Debugging Techniques That Actually Work
Most debugging time is lost to guessing. A few systematic techniques eliminate the guesswork and find bugs faster, regardless of the language or system you're working in.
Published April 22, 2026The experience of debugging badly is familiar: you change something, run the code, observe no change, change something else, and repeat. An hour later you're staring at the same error and have learned almost nothing. The techniques below don't eliminate bugs, but they replace aimless mutation with directed investigation.
Build a mental model first, then check it
Before changing any code, write down (or say aloud) what you think the bug is. A specific hypothesis: not "something's wrong with the login flow" but "I think the session token is not being set correctly after the redirect." A vague theory produces vague experiments. A specific hypothesis produces a specific test.
Once you have a hypothesis, design the cheapest possible test that would prove it wrong. If your hypothesis is wrong, you haven't lost much time. If it survives, you can refine it or act on it.
Read the full error message
This sounds obvious, but most developers read the first line of an error message and stop. The useful information is almost always somewhere else: in the stack trace, in a "caused by" clause, or in the line that says exactly which file and line number triggered the exception. For database errors, the raw SQL the driver generated (often logged separately) is more useful than the exception class name.
Copy the exact error message — word for word, with the error code if one exists — before searching for it. Paraphrasing the error produces worse search results.
Reproduce it first, minimize it second
If you can't reproduce the bug reliably, you can't tell when you've fixed it. Before investigating why, invest in being able to produce the bug on demand. Write a failing test that captures the exact inputs and expected output. If the bug is intermittent, instrument the code to capture the state when it next occurs rather than trying to produce it synthetically.
Once you can reproduce it, reduce the reproduction to the smallest possible case. Strip away unrelated code, configuration, and data until the bug still appears but everything inessential is gone. Minimizing often reveals the cause directly.
Binary search the codebase
When you know a bug exists somewhere in a large block of code, use the binary search principle: find the midpoint, test whether the bug still occurs, and eliminate the half that doesn't contain it. Repeat until you've isolated the exact location.

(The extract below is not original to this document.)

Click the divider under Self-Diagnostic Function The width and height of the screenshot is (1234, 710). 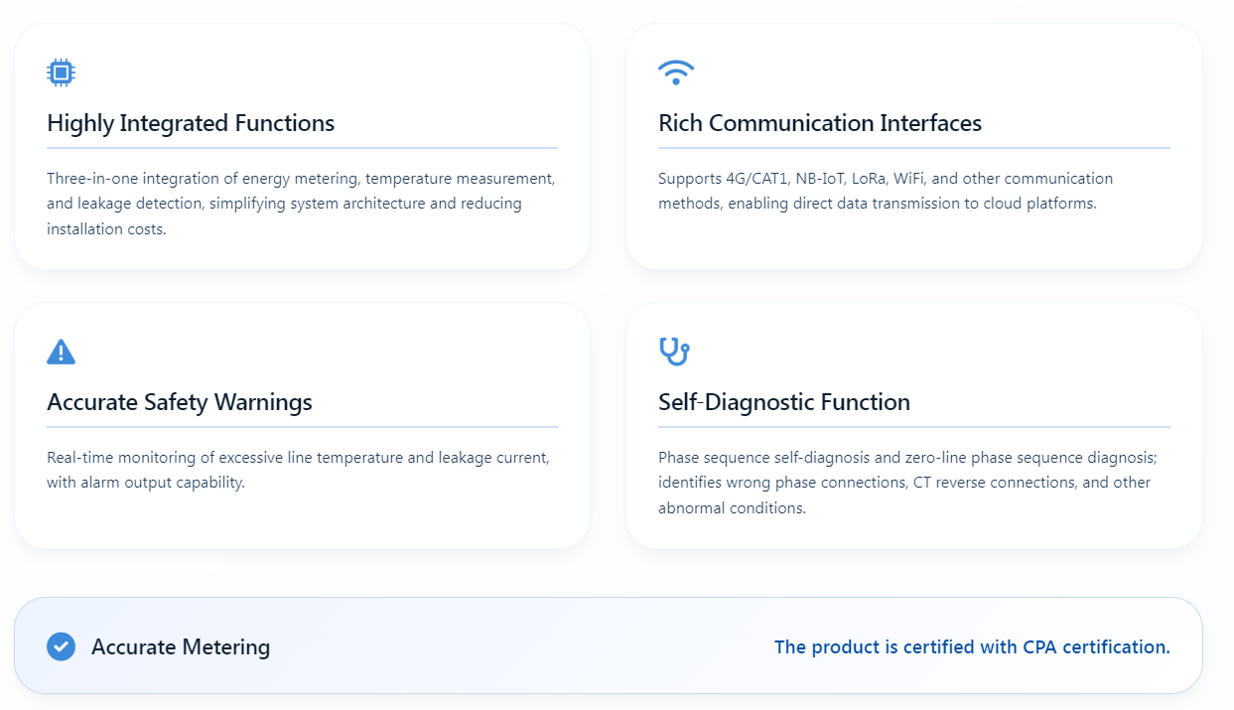click(913, 427)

In version control, this is git bisect: you mark a known-good commit and a known-bad commit, and Git checks out the midpoint for you to test. It takes O(log n) steps to isolate the commit that introduced the bug across n commits.
git bisect start
git bisect bad HEAD # current commit is broken
git bisect good v2.1.0 # this tag was fine
# Git checks out the midpoint; test your code
git bisect good # or:
git bisect bad
# repeat until git prints the culprit commit
Use a real debugger, not just print statements
Print statements have their place (quick sanity checks, logging in production), but an interactive debugger is dramatically more powerful for complex bugs. You can inspect any variable at any point in the call stack, step through code line by line, and set conditional breakpoints that fire only when a specific condition is met.
In Python, breakpoint() (or import pdb; pdb.set_trace()) drops you into an interactive session mid-execution. In JavaScript, debugger; in your code pauses execution in browser DevTools. Most languages have equivalent tools.
The key debugger skill is not setting breakpoints at where you think the bug is, but at where you're confident the code is still correct, then stepping forward until it goes wrong.
Rubber duck debugging
Explaining a problem forces you to make assumptions explicit. Tell a rubber duck (or a patient colleague) what the code is supposed to do, what it's actually doing, and why you think those differ. The act of articulating the gap frequently reveals the bug before you finish the sentence — because you notice mid-explanation that you've been assuming something that you haven't actually verified.
Check what changed recently
Most bugs are introduced by changes. If a thing worked yesterday and doesn't today, look at what changed between yesterday and today: new code, dependency updates, configuration changes, data migrations, infrastructure changes. git log --since="1 day ago" --oneline is often the fastest route to the culprit.
Distinguish bugs from misunderstandings
Some "bugs" are the code doing exactly what it was written to do, but what it was written to do is wrong. Others are the code failing to do what it was written to do. Before investigating the implementation, verify that your expectations are correct: check the documentation, re-read the spec, test with a simpler input. You may find the bug is in your mental model, not the code.
Debugging is a skill that improves with practice, but the bottleneck is almost never tool knowledge — it's the discipline to resist guessing and instead gather evidence before drawing conclusions.